→ **AIM OF THE TASK**
In the API clients excerpt, explain why the Graph client breaks bulk POSTs into groups of 20.

→ **EXCERPTED PASSAGE**
Tokens are cached in sessionStorage only. There is no refresh-token persistence.

API clients

Graph client (api/graph-client.js)

  • Issues GET requests for eligibility / assignment schedules and policies.
  • Bundles bulk POSTs into Microsoft Graph $batch requests, chunked at 20 (the Graph batch limit).
  • Detects 429 responses, honors Retry-After headers, and applies exponential backoff.
  • Detects 401 with WWW-Authenticate: insufficient_claims (or claims-bearing JSON body) and surfaces a ClaimsChallengeError to the orchestrator.

ARM client (api/arm-client.js)

  • Discovers Azure Resource role eligibilities and assignments via tenant-root asTarget() queries — no per-subscription enumeration.
  • PUTs activation requests against roleAssignmentScheduleRequests.
  • Surfaces the same claims-challenge errors so the orchestrator can step up.

Batch engine (api/batch-client.js)

→ **EXTRACTED DATA**
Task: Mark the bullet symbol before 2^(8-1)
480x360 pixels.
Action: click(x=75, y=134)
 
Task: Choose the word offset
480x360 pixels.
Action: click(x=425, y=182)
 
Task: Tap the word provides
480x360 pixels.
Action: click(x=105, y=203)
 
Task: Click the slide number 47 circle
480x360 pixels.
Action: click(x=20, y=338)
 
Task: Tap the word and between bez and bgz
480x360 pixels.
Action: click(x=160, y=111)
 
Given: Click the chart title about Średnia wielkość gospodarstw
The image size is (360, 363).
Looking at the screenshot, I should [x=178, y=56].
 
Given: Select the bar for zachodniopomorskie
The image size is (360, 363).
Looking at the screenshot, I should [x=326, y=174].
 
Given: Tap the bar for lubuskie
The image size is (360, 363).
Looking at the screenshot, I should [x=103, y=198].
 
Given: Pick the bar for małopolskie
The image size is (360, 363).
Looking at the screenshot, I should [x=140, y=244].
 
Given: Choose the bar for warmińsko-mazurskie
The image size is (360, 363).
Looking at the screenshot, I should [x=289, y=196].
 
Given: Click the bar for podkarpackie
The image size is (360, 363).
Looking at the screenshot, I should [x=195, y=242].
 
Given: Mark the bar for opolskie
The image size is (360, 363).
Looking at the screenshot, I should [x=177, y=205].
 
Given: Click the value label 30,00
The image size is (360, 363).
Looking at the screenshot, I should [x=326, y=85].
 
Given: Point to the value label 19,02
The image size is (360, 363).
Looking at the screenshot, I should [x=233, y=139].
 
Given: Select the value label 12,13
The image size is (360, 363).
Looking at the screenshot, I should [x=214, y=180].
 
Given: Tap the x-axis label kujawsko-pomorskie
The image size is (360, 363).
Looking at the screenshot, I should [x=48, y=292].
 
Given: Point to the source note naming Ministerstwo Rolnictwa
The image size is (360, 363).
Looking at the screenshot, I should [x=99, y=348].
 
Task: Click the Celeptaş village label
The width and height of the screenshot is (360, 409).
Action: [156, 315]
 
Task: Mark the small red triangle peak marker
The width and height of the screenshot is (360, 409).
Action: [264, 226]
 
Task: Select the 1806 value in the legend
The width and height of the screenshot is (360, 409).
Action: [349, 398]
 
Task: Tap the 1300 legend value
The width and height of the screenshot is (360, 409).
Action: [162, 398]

→ **TASK RESPONSE**
The Graph client bundles bulk POSTs into Microsoft Graph $batch requests in chunks of 20 because 20 is the Graph batch limit.